He’s one of the greatest ballplayers of all time, and yet his name is best known as the common parlance for amyotrophic lateral sclerosis, or ALS. Needless to say, Gehrig’s story was of the tragic variety.

The Pride of the Yankees is the 1942 Gary Cooper-led homage to Gehrig’s story. Ostensibly a biopic, but with artistic license somewhere in the 75% range.

Some parts of the film really work. Gehrig’s relationship with his wife Eleanor late in the film is moving. He’s pretending he’s not dying, she’s pretending she doesn’t know, and it’s emotionally resonant — albeit in a melodramatic 1940s sort of way. And the final shot, following Gehrig as he slowly walks off the field, through the dugout, and disappears through a dark doorway is beautiful.

But for me — and this is probably sacrilege in my family — the majority of the film oscillates between silly and aggravating.

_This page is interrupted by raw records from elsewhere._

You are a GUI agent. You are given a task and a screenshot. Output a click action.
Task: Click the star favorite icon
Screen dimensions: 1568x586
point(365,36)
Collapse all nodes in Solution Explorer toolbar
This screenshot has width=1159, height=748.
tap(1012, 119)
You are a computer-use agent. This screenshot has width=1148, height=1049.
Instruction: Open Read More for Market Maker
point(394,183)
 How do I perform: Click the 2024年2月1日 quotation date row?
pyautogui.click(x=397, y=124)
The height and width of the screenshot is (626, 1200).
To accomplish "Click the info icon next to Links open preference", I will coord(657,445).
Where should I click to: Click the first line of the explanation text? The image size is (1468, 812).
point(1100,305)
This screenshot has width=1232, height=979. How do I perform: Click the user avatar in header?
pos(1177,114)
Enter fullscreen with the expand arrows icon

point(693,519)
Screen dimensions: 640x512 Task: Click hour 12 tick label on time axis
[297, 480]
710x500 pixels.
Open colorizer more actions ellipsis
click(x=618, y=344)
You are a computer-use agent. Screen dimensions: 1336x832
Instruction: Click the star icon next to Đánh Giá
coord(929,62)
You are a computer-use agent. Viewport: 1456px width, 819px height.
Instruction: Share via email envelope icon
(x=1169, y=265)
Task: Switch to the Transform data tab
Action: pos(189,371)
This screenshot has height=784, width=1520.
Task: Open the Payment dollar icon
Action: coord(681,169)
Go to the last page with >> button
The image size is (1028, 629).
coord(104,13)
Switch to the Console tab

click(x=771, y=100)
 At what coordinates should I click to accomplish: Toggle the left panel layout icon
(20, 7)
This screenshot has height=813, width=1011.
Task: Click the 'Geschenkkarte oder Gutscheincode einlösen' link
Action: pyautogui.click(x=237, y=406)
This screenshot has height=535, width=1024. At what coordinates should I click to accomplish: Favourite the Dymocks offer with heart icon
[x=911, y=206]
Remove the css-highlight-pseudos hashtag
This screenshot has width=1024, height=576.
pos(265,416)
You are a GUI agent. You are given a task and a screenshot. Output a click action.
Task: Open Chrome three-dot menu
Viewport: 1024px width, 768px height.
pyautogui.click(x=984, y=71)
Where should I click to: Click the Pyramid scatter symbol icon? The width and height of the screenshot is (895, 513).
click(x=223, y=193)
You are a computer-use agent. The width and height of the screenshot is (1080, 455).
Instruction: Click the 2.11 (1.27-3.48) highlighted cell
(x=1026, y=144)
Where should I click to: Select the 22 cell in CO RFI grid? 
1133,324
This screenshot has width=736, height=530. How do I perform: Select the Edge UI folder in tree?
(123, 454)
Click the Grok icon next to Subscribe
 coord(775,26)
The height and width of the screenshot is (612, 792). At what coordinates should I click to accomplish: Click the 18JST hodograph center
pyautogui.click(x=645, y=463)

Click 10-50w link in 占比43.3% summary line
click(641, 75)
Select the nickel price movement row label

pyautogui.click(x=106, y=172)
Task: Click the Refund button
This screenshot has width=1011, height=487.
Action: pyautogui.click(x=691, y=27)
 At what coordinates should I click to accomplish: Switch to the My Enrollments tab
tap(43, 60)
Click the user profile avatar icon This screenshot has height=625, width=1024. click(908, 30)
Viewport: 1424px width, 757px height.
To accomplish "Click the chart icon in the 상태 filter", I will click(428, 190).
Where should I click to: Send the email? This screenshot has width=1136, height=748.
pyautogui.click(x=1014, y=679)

For one, Cooper joins Robert Redford in the annals of men over 40 who some-crazy-how played an 18-year-old unironically. And let me tell you, folks, the de-aging software in 1942 was not as good as what filmmakers are working with today. Even crazier is that not only was a 41-year-old Cooper too old to play a young Lou Gehrig in early scenes, he was also four years older than Gehrig was when he died. And while actors today often look 10, or even 20, years younger than their actual age, Cooper was an old 41.

The film is also an exception to the rule that the Hollywood star playing an actual person is more attractive than their real life counterpart. Gehrig is definitely more attractive than Cooper. Don’t @ me, it’s just true. And seriously, tell me the man on the right looks 41 to you. You can’t, because he looks like he’s Lou Gehrig’s dad.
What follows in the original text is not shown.